[Stored data]
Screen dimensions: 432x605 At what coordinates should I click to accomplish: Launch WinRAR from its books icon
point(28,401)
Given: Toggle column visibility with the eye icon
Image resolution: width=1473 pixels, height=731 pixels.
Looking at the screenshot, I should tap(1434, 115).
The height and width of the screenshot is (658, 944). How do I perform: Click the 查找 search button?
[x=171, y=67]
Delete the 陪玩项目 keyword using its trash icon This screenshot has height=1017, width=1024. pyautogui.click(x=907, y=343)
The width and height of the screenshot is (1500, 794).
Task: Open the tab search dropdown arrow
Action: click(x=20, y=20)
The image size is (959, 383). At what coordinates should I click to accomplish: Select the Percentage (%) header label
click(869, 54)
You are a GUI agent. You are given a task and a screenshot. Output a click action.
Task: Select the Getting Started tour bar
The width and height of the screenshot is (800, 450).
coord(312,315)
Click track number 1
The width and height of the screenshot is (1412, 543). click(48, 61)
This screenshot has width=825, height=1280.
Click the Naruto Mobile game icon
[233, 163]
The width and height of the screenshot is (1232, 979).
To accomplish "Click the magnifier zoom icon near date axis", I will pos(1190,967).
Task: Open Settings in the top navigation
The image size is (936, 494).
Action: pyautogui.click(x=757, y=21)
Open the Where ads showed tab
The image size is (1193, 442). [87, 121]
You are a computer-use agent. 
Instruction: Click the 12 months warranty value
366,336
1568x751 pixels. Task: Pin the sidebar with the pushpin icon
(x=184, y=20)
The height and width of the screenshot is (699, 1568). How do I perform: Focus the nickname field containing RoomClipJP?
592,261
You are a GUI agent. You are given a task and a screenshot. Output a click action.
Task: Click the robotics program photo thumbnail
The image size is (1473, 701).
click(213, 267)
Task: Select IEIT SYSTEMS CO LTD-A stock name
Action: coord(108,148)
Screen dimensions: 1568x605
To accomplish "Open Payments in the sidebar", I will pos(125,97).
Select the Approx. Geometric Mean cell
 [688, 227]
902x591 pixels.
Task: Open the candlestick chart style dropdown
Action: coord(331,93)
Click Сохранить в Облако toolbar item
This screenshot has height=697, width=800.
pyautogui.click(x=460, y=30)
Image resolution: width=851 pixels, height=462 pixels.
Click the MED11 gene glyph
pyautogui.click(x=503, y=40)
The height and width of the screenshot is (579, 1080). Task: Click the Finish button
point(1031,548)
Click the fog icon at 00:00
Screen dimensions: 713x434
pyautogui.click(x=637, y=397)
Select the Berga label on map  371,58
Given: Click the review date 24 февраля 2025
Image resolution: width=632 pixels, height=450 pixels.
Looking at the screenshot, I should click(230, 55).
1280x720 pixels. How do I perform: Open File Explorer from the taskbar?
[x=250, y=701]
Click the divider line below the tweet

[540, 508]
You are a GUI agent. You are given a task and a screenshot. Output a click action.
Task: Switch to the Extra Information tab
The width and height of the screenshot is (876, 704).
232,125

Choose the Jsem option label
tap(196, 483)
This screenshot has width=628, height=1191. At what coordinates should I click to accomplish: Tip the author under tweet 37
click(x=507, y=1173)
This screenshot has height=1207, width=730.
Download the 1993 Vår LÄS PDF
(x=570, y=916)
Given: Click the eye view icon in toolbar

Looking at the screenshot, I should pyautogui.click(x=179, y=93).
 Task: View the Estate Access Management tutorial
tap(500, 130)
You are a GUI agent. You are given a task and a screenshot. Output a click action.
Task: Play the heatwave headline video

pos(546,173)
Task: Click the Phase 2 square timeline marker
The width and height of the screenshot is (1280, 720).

ACTION ITEM: Write the records out once more. Each line must match.

FINISHED EXERCISE:
Screen dimensions: 432x605 At what coordinates should I click to accomplish: Launch WinRAR from its books icon
point(28,401)
Given: Toggle column visibility with the eye icon
Image resolution: width=1473 pixels, height=731 pixels.
Looking at the screenshot, I should tap(1434, 115).
The height and width of the screenshot is (658, 944). How do I perform: Click the 查找 search button?
[x=171, y=67]
Delete the 陪玩项目 keyword using its trash icon This screenshot has height=1017, width=1024. pyautogui.click(x=907, y=343)
The width and height of the screenshot is (1500, 794).
Task: Open the tab search dropdown arrow
Action: click(x=20, y=20)
The image size is (959, 383). At what coordinates should I click to accomplish: Select the Percentage (%) header label
click(869, 54)
You are a GUI agent. You are given a task and a screenshot. Output a click action.
Task: Select the Getting Started tour bar
The width and height of the screenshot is (800, 450).
coord(312,315)
Click track number 1
The width and height of the screenshot is (1412, 543). click(48, 61)
This screenshot has width=825, height=1280.
Click the Naruto Mobile game icon
[233, 163]
The width and height of the screenshot is (1232, 979).
To accomplish "Click the magnifier zoom icon near date axis", I will pos(1190,967).
Task: Open Settings in the top navigation
The image size is (936, 494).
Action: pyautogui.click(x=757, y=21)
Open the Where ads showed tab
The image size is (1193, 442). [87, 121]
You are a computer-use agent. 
Instruction: Click the 12 months warranty value
366,336
1568x751 pixels. Task: Pin the sidebar with the pushpin icon
(x=184, y=20)
The height and width of the screenshot is (699, 1568). How do I perform: Focus the nickname field containing RoomClipJP?
592,261
You are a GUI agent. You are given a task and a screenshot. Output a click action.
Task: Click the robotics program photo thumbnail
The image size is (1473, 701).
click(213, 267)
Task: Select IEIT SYSTEMS CO LTD-A stock name
Action: coord(108,148)
Screen dimensions: 1568x605
To accomplish "Open Payments in the sidebar", I will pos(125,97).
Select the Approx. Geometric Mean cell
 [688, 227]
902x591 pixels.
Task: Open the candlestick chart style dropdown
Action: coord(331,93)
Click Сохранить в Облако toolbar item
This screenshot has height=697, width=800.
pyautogui.click(x=460, y=30)
Image resolution: width=851 pixels, height=462 pixels.
Click the MED11 gene glyph
pyautogui.click(x=503, y=40)
The height and width of the screenshot is (579, 1080). Task: Click the Finish button
point(1031,548)
Click the fog icon at 00:00
Screen dimensions: 713x434
pyautogui.click(x=637, y=397)
Select the Berga label on map  371,58
Given: Click the review date 24 февраля 2025
Image resolution: width=632 pixels, height=450 pixels.
Looking at the screenshot, I should click(230, 55).
1280x720 pixels. How do I perform: Open File Explorer from the taskbar?
[x=250, y=701]
Click the divider line below the tweet

[540, 508]
You are a GUI agent. You are given a task and a screenshot. Output a click action.
Task: Switch to the Extra Information tab
The width and height of the screenshot is (876, 704).
232,125

Choose the Jsem option label
tap(196, 483)
This screenshot has width=628, height=1191. At what coordinates should I click to accomplish: Tip the author under tweet 37
click(x=507, y=1173)
This screenshot has height=1207, width=730.
Download the 1993 Vår LÄS PDF
(x=570, y=916)
Given: Click the eye view icon in toolbar

Looking at the screenshot, I should pyautogui.click(x=179, y=93).
 Task: View the Estate Access Management tutorial
tap(500, 130)
You are a GUI agent. You are given a task and a screenshot. Output a click action.
Task: Play the heatwave headline video

pos(546,173)
Task: Click the Phase 2 square timeline marker
The width and height of the screenshot is (1280, 720).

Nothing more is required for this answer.